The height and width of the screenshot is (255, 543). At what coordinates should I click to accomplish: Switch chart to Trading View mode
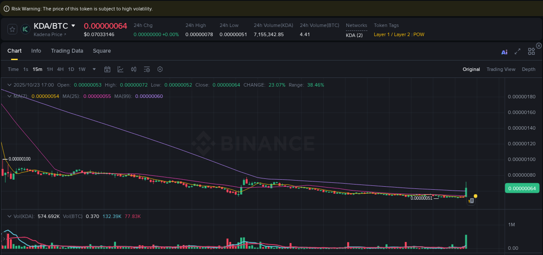tap(501, 69)
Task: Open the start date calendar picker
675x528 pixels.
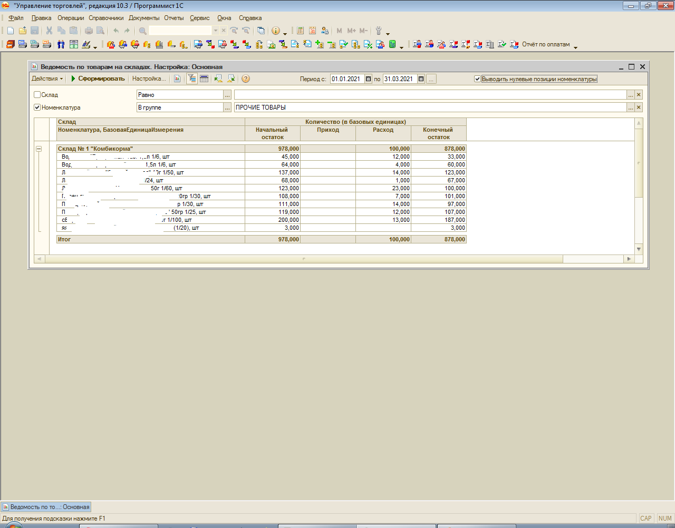Action: (x=369, y=79)
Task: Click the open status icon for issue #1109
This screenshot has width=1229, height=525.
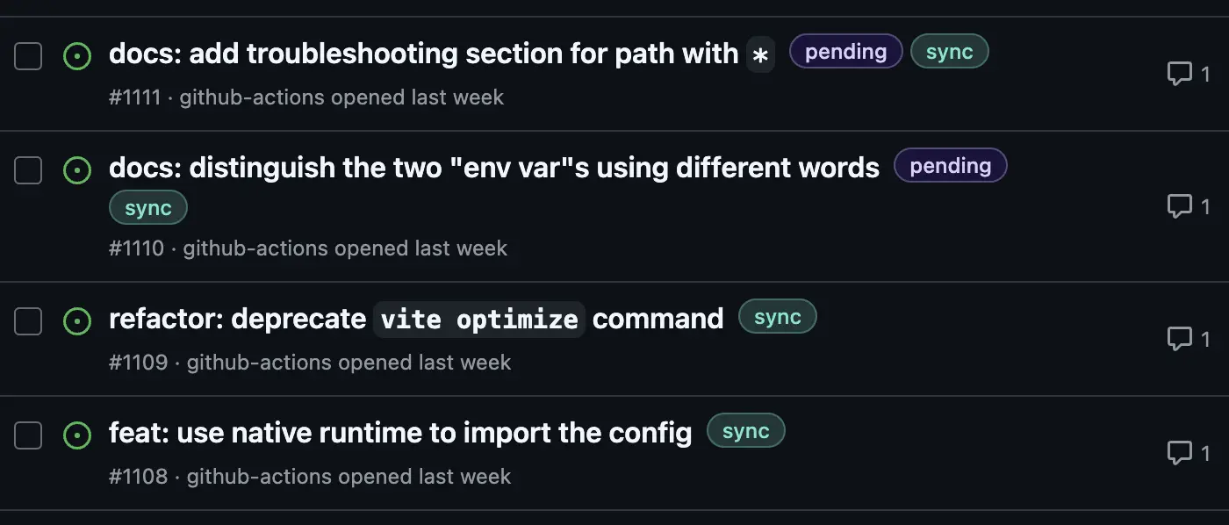Action: [x=77, y=321]
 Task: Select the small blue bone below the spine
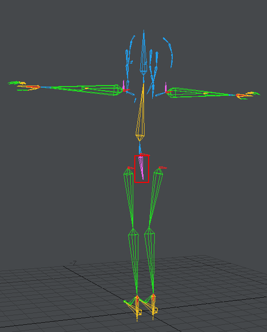click(140, 148)
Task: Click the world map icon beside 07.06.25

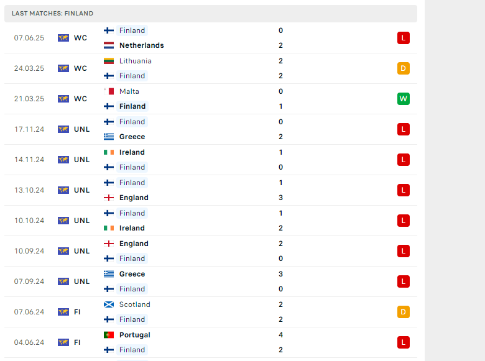Action: 63,38
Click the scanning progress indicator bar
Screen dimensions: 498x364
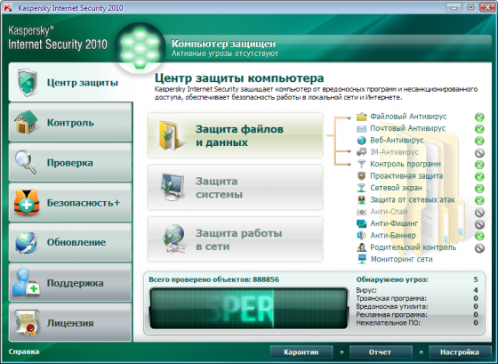(x=249, y=308)
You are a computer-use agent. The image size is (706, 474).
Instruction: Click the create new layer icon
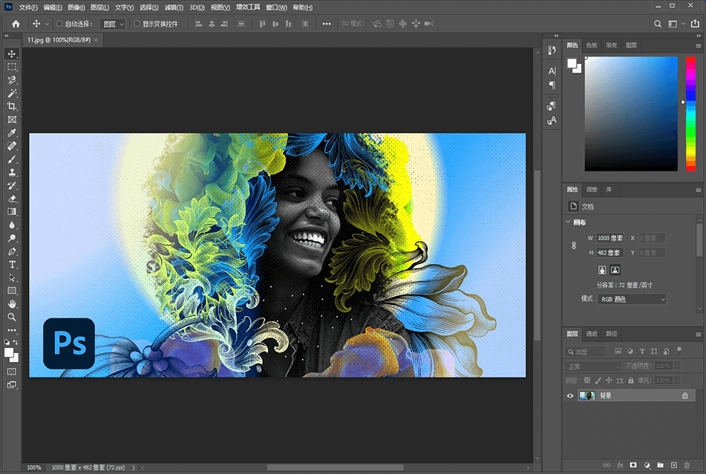(673, 465)
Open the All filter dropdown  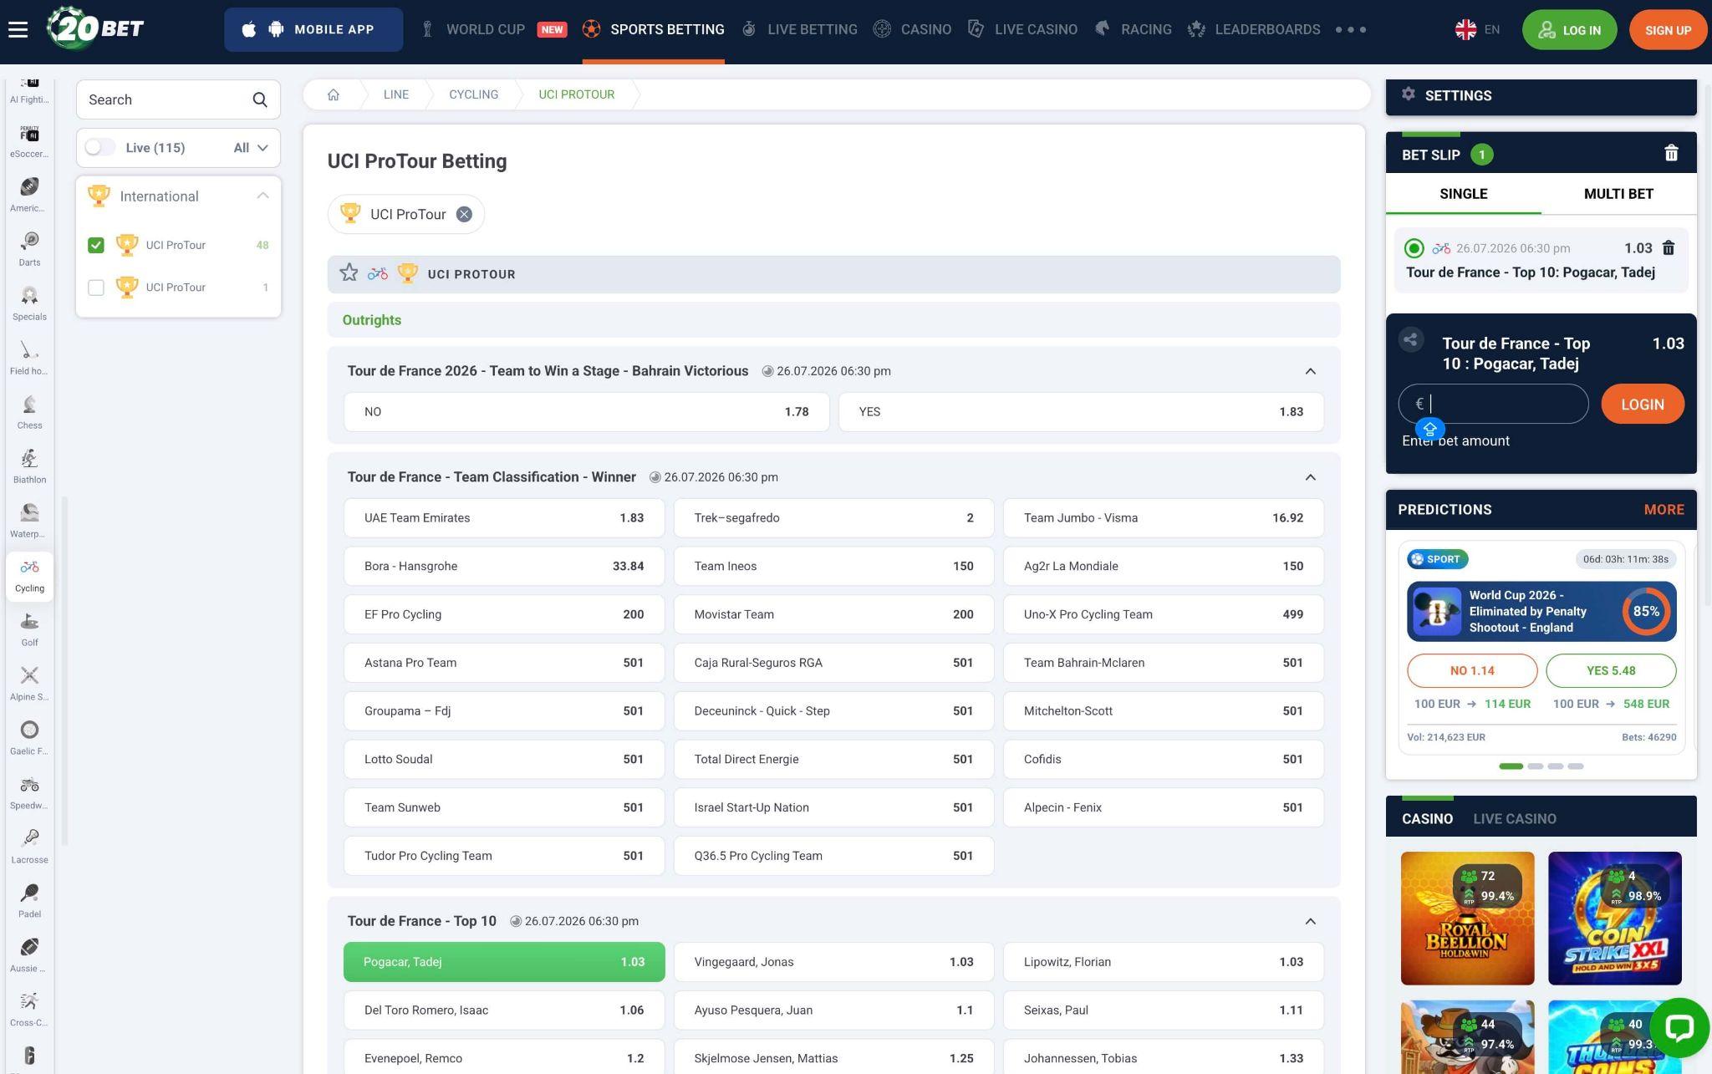point(251,148)
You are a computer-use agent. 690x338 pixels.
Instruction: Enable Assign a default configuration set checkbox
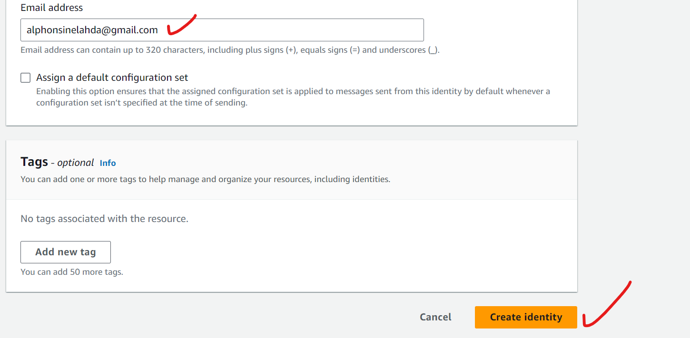pyautogui.click(x=26, y=78)
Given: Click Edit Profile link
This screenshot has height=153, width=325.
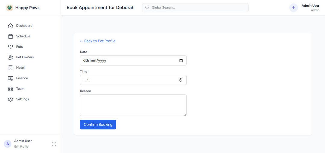Looking at the screenshot, I should [x=21, y=147].
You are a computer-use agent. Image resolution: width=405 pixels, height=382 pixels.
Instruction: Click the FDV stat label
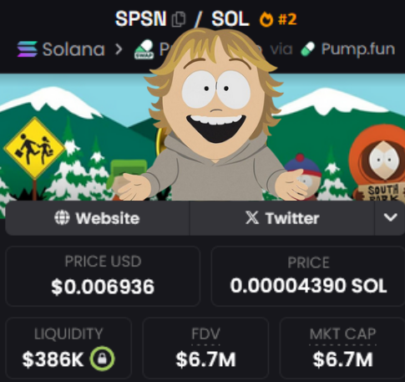(205, 334)
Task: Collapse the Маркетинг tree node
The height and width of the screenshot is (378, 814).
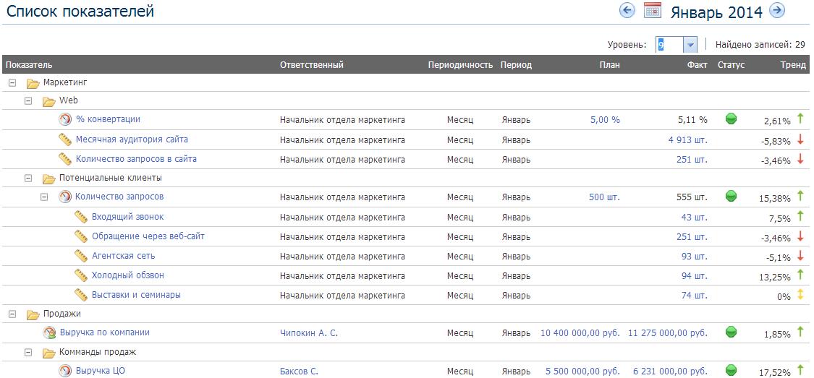Action: pos(12,83)
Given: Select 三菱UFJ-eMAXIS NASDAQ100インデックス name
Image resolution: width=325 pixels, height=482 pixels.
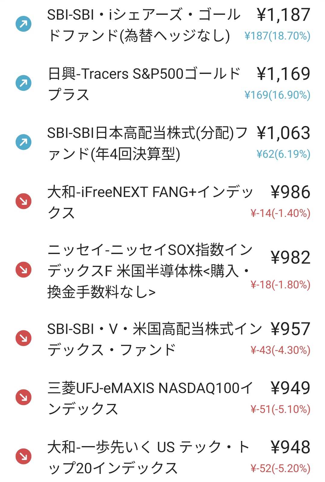Looking at the screenshot, I should pyautogui.click(x=150, y=398).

_ _ _ _ _ _ _

## [WHAT NEEDS TO BE DONE]
With the pictures omitted, copy the entries above exactly from the line containing "You are a computer-use agent. Image" through the line containing "Given: Select 三菱UFJ-eMAXIS", both lines included.

## [ANSWER TO THE EXERCISE]
You are a computer-use agent. Image resolution: width=405 pixels, height=382 pixels.
Instruction: Click the FDV stat label
(205, 334)
Task: Collapse the Маркетинг tree node
The height and width of the screenshot is (378, 814).
Action: pos(12,83)
Given: Select 三菱UFJ-eMAXIS NASDAQ100インデックス name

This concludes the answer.